JFRS: empresário é condenado a seis anos de reclusão por sonegação de mais de R$ 200 milhões

A 5ª Vara Federal de Novo Hamburgo (RS) recebeu hoje (22/10) os recursos de apelação em ação que condenou um empresário a seis anos e seis meses de reclusão por sonegação fiscal. De acordo com a denúncia oferecida pelo Ministério Público Federal (MPF), ele teria utilizado artifícios como inserção de sócios fictícios e créditos inexigíveis para deixar de repassar ao erário R$ 207 milhões em tributos. A sentença condenatória havia sido publicada em setembro deste ano.

Entre as práticas fraudulentas praticadas pelo acusado, estariam ainda a transferência disfarçada de ativos, operações empresariais sob nome de sociedades de fachada e simulação de transações entre pessoa física e pessoas jurídicas de sua titularidade. O MPF alegou, ainda que ele teria tentado frustrar o andamento de ações de execução fiscal e incorrido nos de falsidade ideológica e uso de documento público.
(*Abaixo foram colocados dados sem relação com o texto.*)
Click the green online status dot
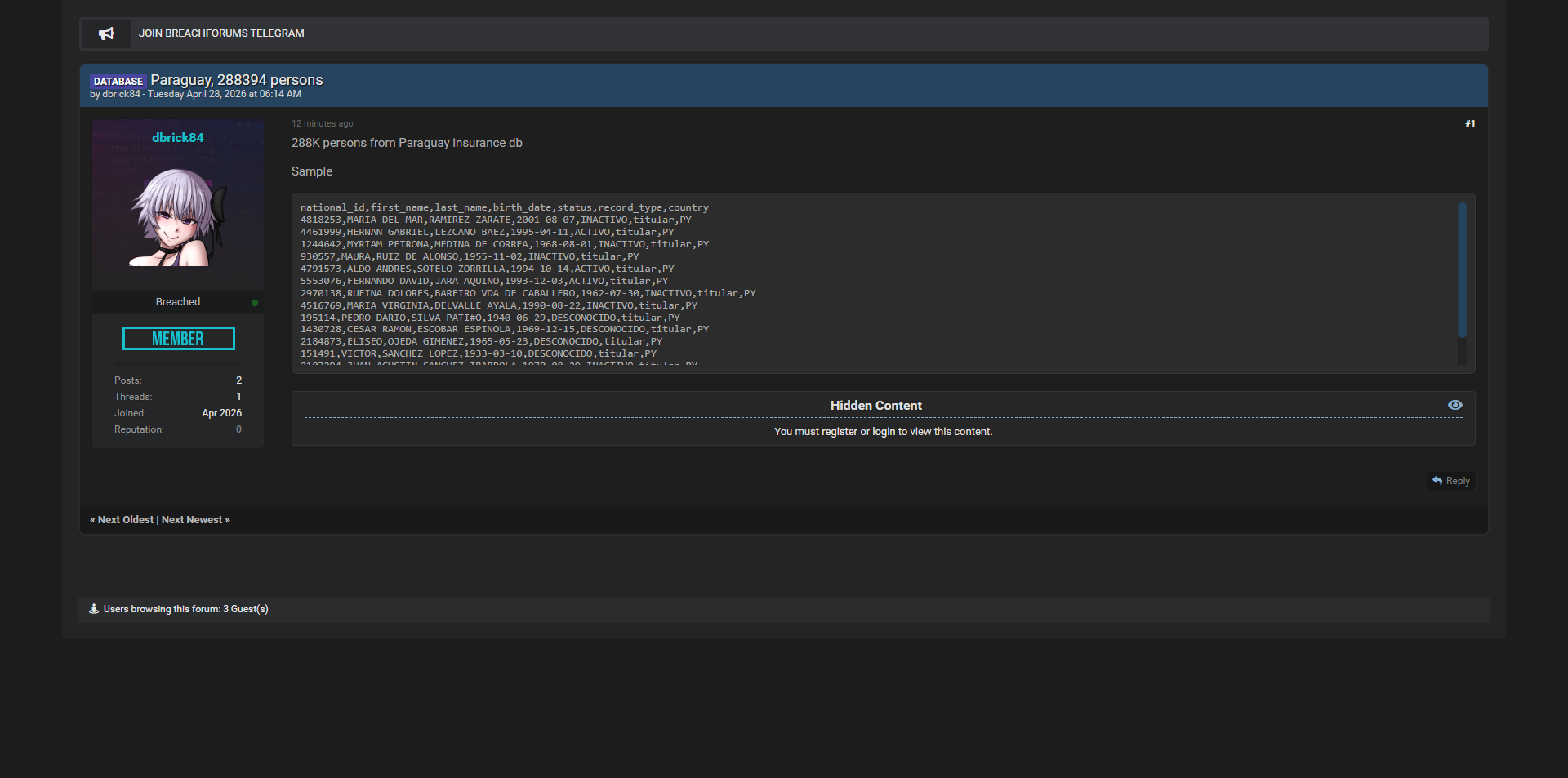This screenshot has height=778, width=1568. [x=255, y=303]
Em sua defesa, o réu sustentou a inexistência de lesão a interesse direto e específico da União. Afirmou, também, que não haveria provas sobre o ajuizamento das execuções ou explicações sobre como as operações realizadas pelo grupo empresarial prejudicado a capacidade do devedor de saldar a dívida objeto de cobrança.

Após analisar o vasto conjunto probatório, a juíza Maria Angélica Carrard Benites entendeu que não haveria dúvidas quanto à materialidade e à autoria dos crimes. “As diversas transferências de bens e valores feitas entre as empresas do grupo econômico, detalhadamente expostas e comprovadas no relatório de investigação da Receita Federal, deixam clara a intenção e prática do acusado, controlador do grupo, de esvaziar o patrimônio da grande devedora fiscal, conforme asseverado na inicial acusatória e, inclusive, reconhecido no âmbito das execuções fiscais em tramitação na Comarca de São Leopoldo/RS através das indisponibilidades e redirecionamentos deferidos”, disse.
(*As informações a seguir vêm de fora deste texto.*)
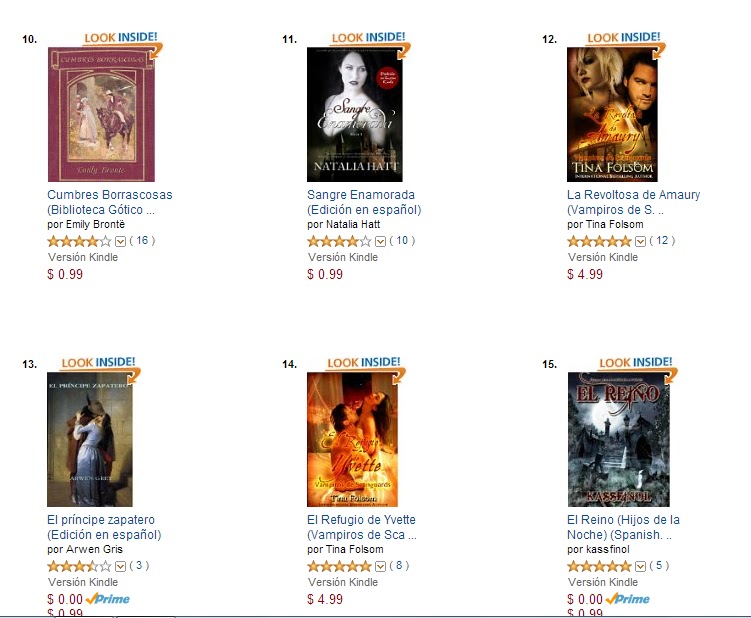Click Look Inside badge on Sangre Enamorada
751x618 pixels.
click(371, 42)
“Somando-se às manobras comerciais antes descritas (de alienação e desvio de bens e simulação de dívidas) e utilizadas pelo réu para blindar seu patrimônio e desviar fraudulentamente a arrecadação de mais de R$ 200 milhões em tributos, tem-se a inserção de dados falsos em contratos e estatutos sociais de empresas por ele”, complementou.
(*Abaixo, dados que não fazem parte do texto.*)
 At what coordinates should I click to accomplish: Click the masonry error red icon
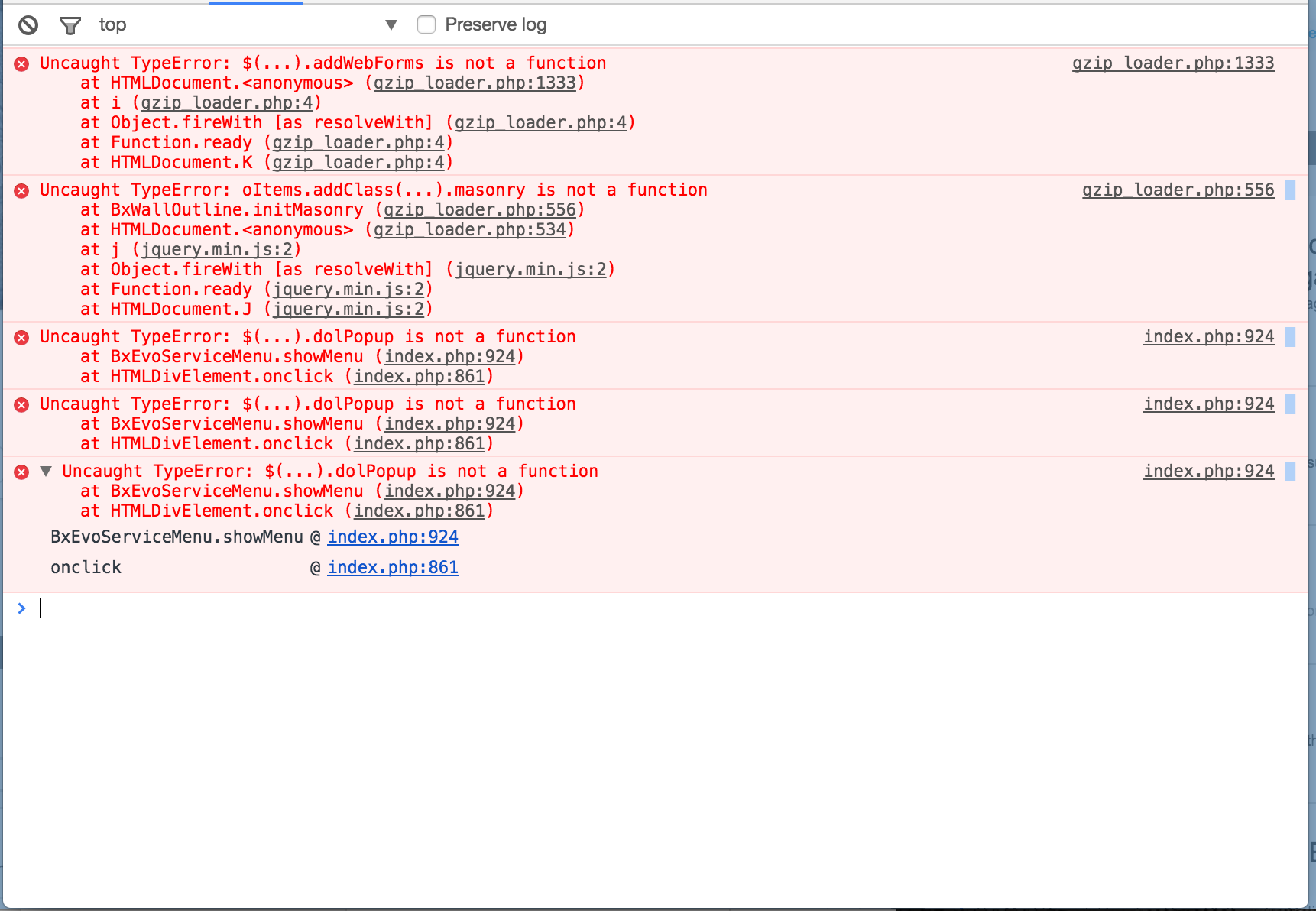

Ela também concluiu que estaria comprovado o dolo do denunciado. “No caso, a conduta dolosa do acusado é inconteste, pois, tanto as organizações societárias ilícitas quanto as manobras comerciais – de alienação e desvio de bens e simulação de dívidas -acima descritas foram por ele utilizadas de forma consciente a fim de blindar seu patrimônio pessoal e de empresas  – não devedoras – de que é sócio majoritário, inviabilizando a satisfação dos créditos tributários e fraudando as execuções fiscais ajuizadas”, argumentou.

A magistrada julgou procedente a ação e condenou o administrador do grupo empresarial a seis anos e seis meses de reclusão em regime semi-aberto e ao pagamento de 76 dias-multa, no valor de dois salários-mínimos, cada. Tanto autor quanto réu já ingressaram com recurso de apelação.